▶ _Source material_:
· · · ·
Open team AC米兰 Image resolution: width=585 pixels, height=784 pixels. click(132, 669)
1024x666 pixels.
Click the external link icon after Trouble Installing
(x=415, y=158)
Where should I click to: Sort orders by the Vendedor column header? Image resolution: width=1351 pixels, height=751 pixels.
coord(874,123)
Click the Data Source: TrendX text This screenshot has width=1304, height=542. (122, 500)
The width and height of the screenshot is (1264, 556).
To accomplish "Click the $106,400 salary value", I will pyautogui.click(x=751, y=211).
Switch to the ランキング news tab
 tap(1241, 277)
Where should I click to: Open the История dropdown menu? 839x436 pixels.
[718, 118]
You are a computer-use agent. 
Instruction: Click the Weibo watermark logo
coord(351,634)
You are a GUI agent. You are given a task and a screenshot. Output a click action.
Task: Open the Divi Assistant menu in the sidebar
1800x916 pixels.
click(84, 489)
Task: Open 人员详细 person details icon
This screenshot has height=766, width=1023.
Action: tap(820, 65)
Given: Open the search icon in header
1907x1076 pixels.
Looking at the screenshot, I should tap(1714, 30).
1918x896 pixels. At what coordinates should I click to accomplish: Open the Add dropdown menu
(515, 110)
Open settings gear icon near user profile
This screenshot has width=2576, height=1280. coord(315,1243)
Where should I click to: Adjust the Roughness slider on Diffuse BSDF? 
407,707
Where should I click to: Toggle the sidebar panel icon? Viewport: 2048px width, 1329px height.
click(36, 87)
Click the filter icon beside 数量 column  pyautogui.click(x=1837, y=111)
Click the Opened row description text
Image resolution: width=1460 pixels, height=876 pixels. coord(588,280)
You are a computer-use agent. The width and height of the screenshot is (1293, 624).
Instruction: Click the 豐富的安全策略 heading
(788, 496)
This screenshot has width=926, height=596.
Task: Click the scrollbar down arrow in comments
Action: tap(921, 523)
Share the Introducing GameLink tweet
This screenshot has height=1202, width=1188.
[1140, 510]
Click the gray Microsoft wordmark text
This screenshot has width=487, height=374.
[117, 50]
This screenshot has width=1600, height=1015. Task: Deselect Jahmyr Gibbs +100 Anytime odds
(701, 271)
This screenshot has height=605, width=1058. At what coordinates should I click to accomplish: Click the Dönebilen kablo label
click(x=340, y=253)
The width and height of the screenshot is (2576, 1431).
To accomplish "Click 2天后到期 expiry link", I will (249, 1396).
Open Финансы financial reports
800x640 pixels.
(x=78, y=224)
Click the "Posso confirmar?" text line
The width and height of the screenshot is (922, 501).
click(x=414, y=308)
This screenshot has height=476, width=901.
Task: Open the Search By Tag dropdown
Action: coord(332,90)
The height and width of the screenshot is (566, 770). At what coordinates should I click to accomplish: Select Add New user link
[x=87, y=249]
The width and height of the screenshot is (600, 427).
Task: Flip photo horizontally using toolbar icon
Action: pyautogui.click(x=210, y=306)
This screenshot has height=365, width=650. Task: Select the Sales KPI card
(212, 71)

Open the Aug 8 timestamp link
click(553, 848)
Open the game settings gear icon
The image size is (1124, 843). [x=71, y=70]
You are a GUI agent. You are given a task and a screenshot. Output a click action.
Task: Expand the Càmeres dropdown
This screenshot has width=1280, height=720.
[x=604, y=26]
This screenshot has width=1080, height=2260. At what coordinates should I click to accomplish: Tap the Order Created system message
· · · ·
▶ _Exercise directions_: Quote verbatim the part of the data above that opens with the line containing "Open settings gear icon near user profile" and closes with the line containing "Image resolution: width=1460", including both of those lines.

▶ _The result_:
Open settings gear icon near user profile
This screenshot has width=2576, height=1280. coord(315,1243)
Where should I click to: Adjust the Roughness slider on Diffuse BSDF? 
407,707
Where should I click to: Toggle the sidebar panel icon? Viewport: 2048px width, 1329px height.
click(36, 87)
Click the filter icon beside 数量 column  pyautogui.click(x=1837, y=111)
Click the Opened row description text
Image resolution: width=1460 pixels, height=876 pixels. coord(588,280)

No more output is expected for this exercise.